Zwischen Kostendruck in allen Branchen bekanntermassen der Globalisierung geschuldet und den Anforderungen eines sich dank des Internet immer schneller drehenden Geschäfts kommt der IT eine neuerdings zunehmend dienende, dem Business untergeordnete Rolle zu, wie Christian Hestermann (Bild) als einer der beiden in München vortragenden Referenten ausführte: «CIOs stehen heute unter einem viel grösseren Druck als jemals zuvor, ihre Investitionen in IT-Applikationen durch produktiven Mehrwert zu rechtfertigen.» Neue Technologie-Schlagworte wie Web 2.0 und SOA oder als neuestes Adoptivkind einiger Anbieter SaaS (Software as a Service) sorgten ebenso für Unsicherheit wie die neuesten Entwicklungen bei
SAP und
Oracle, so das Credo der Veranstaltung. Im übrigen soll laut einer jüngst von Gartner herausgegebenen Mitteilung die vielbeschworene Virtualisierung bis zum Jahr 2010 zu den wichtigsten Technologien in den Bereichen IT-Infrastruktur und Arbeitsprozessen zählen und Organisation, Erwerb, Personaleinsatz, Planung sowie Honorare von IT-Abteilungen deutlich verändern, wie es heisst. Der Analyst erwartet, dass die Zahl der virtuell eingesetzten Geräte von 540’000 im Jahr 2006 auf vier Millionen bis zum Jahr 2009 ansteigen wird was jedoch nach Ansicht der Gartner-Experten nur einen Bruchteil des Marktpotentials widerspiegelt.
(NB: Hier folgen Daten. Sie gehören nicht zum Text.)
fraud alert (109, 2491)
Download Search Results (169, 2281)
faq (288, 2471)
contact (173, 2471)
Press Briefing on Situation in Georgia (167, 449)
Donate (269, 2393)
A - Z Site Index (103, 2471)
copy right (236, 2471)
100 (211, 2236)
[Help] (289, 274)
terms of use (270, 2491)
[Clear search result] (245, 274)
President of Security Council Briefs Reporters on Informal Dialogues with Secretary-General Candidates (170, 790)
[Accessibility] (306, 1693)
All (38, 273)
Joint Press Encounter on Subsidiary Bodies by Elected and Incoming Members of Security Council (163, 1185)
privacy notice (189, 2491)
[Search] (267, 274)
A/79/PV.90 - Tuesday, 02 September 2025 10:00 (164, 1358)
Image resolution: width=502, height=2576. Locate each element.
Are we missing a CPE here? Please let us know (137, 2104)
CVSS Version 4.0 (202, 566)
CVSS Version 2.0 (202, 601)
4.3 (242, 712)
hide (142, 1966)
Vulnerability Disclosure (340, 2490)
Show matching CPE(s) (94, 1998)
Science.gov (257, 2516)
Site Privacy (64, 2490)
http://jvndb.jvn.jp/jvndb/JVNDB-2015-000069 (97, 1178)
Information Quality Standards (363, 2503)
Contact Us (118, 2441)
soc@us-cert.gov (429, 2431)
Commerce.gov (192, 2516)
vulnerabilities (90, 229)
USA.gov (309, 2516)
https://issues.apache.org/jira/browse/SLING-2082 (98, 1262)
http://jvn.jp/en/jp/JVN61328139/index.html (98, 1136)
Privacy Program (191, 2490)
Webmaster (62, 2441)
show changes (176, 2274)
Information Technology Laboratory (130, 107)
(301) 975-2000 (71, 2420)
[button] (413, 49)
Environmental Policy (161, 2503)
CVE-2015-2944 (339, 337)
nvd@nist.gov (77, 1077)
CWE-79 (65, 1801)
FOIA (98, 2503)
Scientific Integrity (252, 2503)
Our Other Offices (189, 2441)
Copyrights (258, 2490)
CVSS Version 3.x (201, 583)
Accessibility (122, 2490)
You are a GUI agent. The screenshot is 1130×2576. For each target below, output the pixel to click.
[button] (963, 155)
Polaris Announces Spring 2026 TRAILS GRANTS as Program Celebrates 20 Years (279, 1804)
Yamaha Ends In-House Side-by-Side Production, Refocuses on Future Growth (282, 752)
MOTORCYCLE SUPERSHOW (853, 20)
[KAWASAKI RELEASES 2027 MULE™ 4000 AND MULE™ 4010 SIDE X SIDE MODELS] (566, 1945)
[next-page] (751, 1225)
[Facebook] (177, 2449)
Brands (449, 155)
Ganz nebenbei, so Hestermann im persönlichen Gespräch zwischen den Vorträgen, werde die IT in Kürze «grün» das hat in der Tat bisher ausser den Vordenkern bei Gartner noch kaum jemand auf der Agenda: Software könne und werde demnächst bedeutende Beiträge zur Ressourcenschonung in Unternehmen leisten, vor allem, aber weitem nicht nur, bei der Hardware in Rechenzentren bereits ein Thema. Neue gesetzliche Anforderungen und ein möglicher Image-Gewinn gehen dabei Hand in Hand mit wirtschaftlichen Aspekten, wie beispielsweise banal, aber wesentlich einer niedrigeren Stromrechnung. Auch hierzu hat Hestermanns Arbeitgeber wie sollte es anders sein gerade eine Studie herausgebracht.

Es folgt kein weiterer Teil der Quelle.